Trois sites sur cinq ont déjà dit oui, oui à la reconduction de la grève chez Total Energy. La pénurie de carburant se résorbe. 23% des stations essence touchées, selon le gouvernement. Mais cela dépend des régions. Du côté de la SNCF, circulation quasi normale pour les TGV et les intercités. Aujourd'hui, des perturbations encore pour les RER et les Transiliens en région parisienne. La Commission européenne propose aux États membres d'acheter du gaz en commun. Comme pour les vaccins contre le Covid, les chefs d'État et de gouvernement se réunissent à partir de demain en sommet. Du Premier ministre, deux premiers ministres à PDG de la RATP. La reconversion en cours de Jean Castex.
Son dossier vient de passer une première étape. Il doit encore être approuvé en Conseil des ministres. Il pourrait ensuite donc diriger la régie des transports parisiens. Une situation tendue sur le front, notamment dans la région de Kersone. C'est ce que reconnaît le général russe Sergei Sourouvikin, chargé des opérations depuis dix jours. Cette région annexée par les Russes le mois dernier est visée par des frappes ukrainiennes.
France Info. Le 8.30 France Info. Salia Braquia. Marc Fauvel.
Toujours avec la ministre de la Transition énergétique Agnès Pannier-Runacher, les ristournes de 30 centimes de l'État et celles de 20 centimes de total vont être prolongées jusqu'à la mi-novembre. C'est ce qu'on a appris en début de semaine. Et après le 15 novembre, il se passe quoi ?
Après le 15 novembre, on revient à des ristournes de 10 centimes pour l'État, comme nous l'avions prévu initialement au 1er novembre.
C'est définitif ?
C'est la position qu'on a prise, oui, très clairement.
Ça peut encore évoluer, comme ça a déjà évolué une fois-là ?
Non, je pense que c'est assez clair que la Première Ministre a pris la décision de prolonger la ristourne carburant dans un moment de tension d'accès sur le carburant, dans un moment où la ristourne carburant diminuait sur le week-end de la Toussaint, qui est un week-end où les Français ont l'habitude de se retrouver. Donc il n'était pas question de compliquer les choses avec des afflux complémentaires aux stations-services.
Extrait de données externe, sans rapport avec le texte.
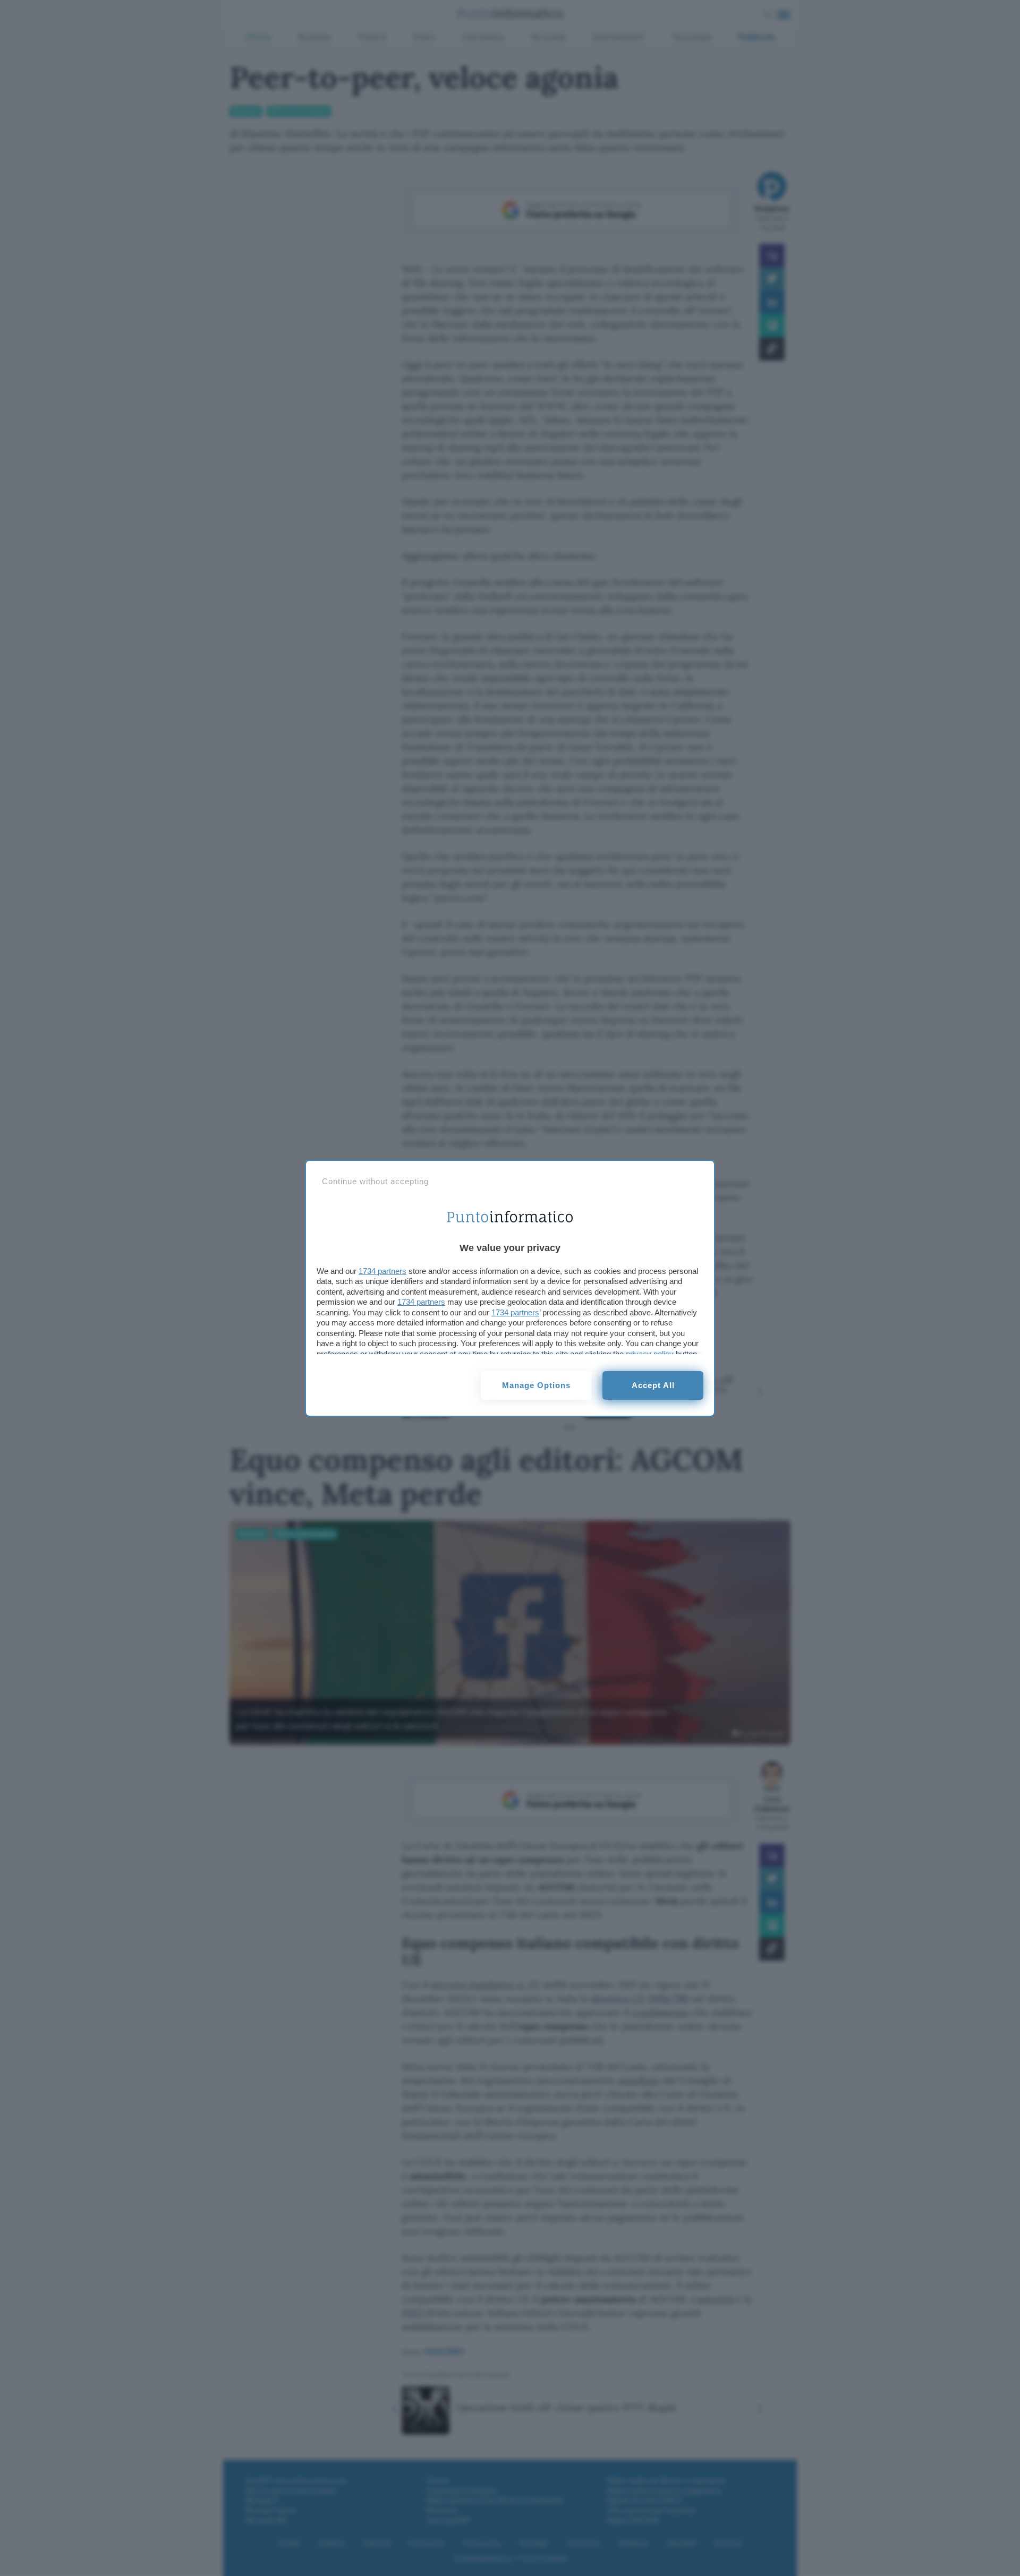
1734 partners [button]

Le 15 novembre, ça permet de sortir progressivement de la ristourne carburant, et donc ce sera le 15 novembre.
Même avec des carburants à 2,50 euros d'ici là, la ristourne disparaîtra ? Alors, ça, à priori, le prix du carburant a augmenté sous l'effet des difficultés d'approvisionnement,
puisque vous avez des coûts de logistique qui ont augmenté, parce qu'on fait venir le carburant depuis plus loin, depuis la Belgique.
Vous voulez dire que ça va baisser mécaniquement quand la grève s'arrêtera ?
Alors, théoriquement, la grève devrait avoir un effet de diminution du prix. Après, il y a le cours du pétrole mondial, et ça, nous adapterons nos réponses en fonction de ce cours du pétrole mondial. Mais ça, c'est une autre histoire.
Est-ce que c'est vrai, Agnès Pannier-Runacher, qu'on a donc augmenté les importations de carburant, et notamment de carburant russe ?
Alors, si vous voulez, on a augmenté les importations de carburant depuis la Belgique, et en arrivée depuis le port de Rouen. Et ça, ce sont des marchés qui sont complètement fongibles. Le carburant, il vient de toutes les productions mondiales.
Donc, il est possible ou probable qu'aujourd'hui, quand on fait son plein, il n'y a pas d'embargo encore sur le pétrole russe ? Mais voilà, je rappelle, en fait... Il vient probablement du pétrole russe dans nos voitures.
Je rappelle qu'il n'y a pas d'embargo sur le pétrole russe, jusqu'au 31 décembre pour les produits non raffinés, et jusqu'au deux mois plus tard, pour les produits raffinés.
Quelle est la part de pétrole russe dans notre consommation aujourd'hui ?
Elle est très faible aujourd'hui, puisque nous sommes un des pays qui était le moins dépendant du pétrole russe. On avait à peu près 20% d'approvisionnement là où le reste de l'Europe était au-delà de 40%. Et Total, qui est le principal fournisseur de pétrole français, s'est désengagé du pétrole russe depuis déjà le mois de mars dernier, de mémoire, ou avril. Donc, il est très faible en France.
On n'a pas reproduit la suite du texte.